Between higher prices and rising interest rates, it's no wonder many Americans have money woes. Financial well-being among consumers fell sharply over the last year and is among the lowest observed since 2016.
"Today's financial stress often comes from a combination of increased expenses due to inflation, and the increased cost of borrowing," said Kimberly Bridges, director of financial planning at BOK Financial®. "Consumers who turn to credit cards to bridge the gap when income lags expenses often dig themselves a deeper financial hole."
As proof, Bridges cites today's variable credit card rates that frequently exceed 20% APR and the 'multiplier effect' of compounding.
“The interest doesn’t take a break.”- Kimberly Bridges, director of financial planning at BOK Financial
Where we stand
The Federal Reserve's 2022 Survey of Household Economics and Decision making found that 5% fewer adults felt they were "doing okay" financially in 2022 versus 2021. In many cases, higher household spending lagged incomes. Also falling was the number of adults who stated they are spending less than what they earn.
Nearly 25% more Americans over the same period reported that money has a negative effect on their mental health, causing worrisome thoughts or sleeplessness on a near-weekly basis, or even depression.
The results were age-agnostic: From Gen X through Baby Boomers, spanning ages 43-78, more than half said money was a negative influence on their lives. Concerns about physical health, relationships, work and current events ranked behind money worries.
Consumer debt levels are especially concerning. Total household debt reached more than $17 trillion—a new high—and for the first time in the second quarter of 2023. That includes credit card debt, which exceeded $1 trillion. Additionally, delinquencies on credit card and auto loans are up and have exceeded pre-COVID levels, as of August 2023.
How we got here
Bridges cites four financial practices that can lead to worry and poor financial well-being:
- Not knowing your monthly finances and overall financial condition. Bridges mostly sees this in those who ignore their monthly spending patterns. "Consumers often choose not to acknowledge where their money is going and how to change their spending," she explained. "Delaying dealing with issues might work in some aspects of life, but you can't escape financial reality without it getting worse over time."

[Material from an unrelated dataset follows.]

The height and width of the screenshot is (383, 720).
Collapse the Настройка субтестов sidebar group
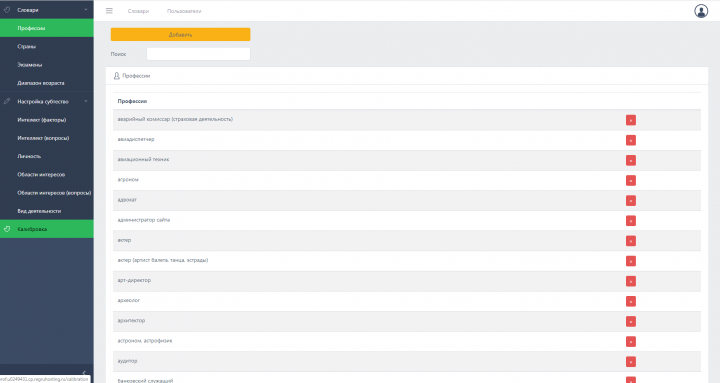47,101
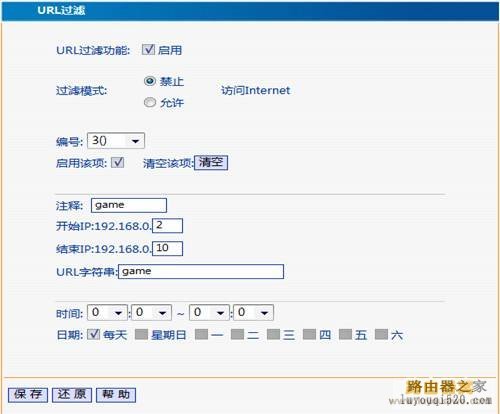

- Not fully understanding your financial commitments. This especially applies to the use of credit cards, and loans—particularly those with a variable interest rate—which can feel like a tightening financial noose. "In these rising-interest rate times, and for people with fluctuating incomes in particular, any debt tied to a variable interest rate can be troublesome. For people who got in over their heads, their worry is exacerbated by the threat of rising payments on items they already purchased," Bridges said.
- Getting involved in Buy Now/Pay Later (BNPL) programs. Buy Now/Pay Later programs are one way that consumers sometimes commit to debt beyond their means, as these programs can carry annual interest rates as high as 36%. According to Adobe Analytics, BNPL programs used for online purchases grew during the first two months of 2023, with use of BNPL purchases for groceries up 40% year-over-year.
- Not understanding the standard of living you can realistically afford based on your income. "We are inundated daily with verbal and visual messaging telling us how we 'should' live," Bridges said. "We commit to unrealistic lifestyles and when expenses exceed or accelerate faster than incomes, we too frequently resort to credit cards to bridge the gap—and trouble follows. Unanticipated debt snowballs and interest compounds to worsen the situation, heightening stress."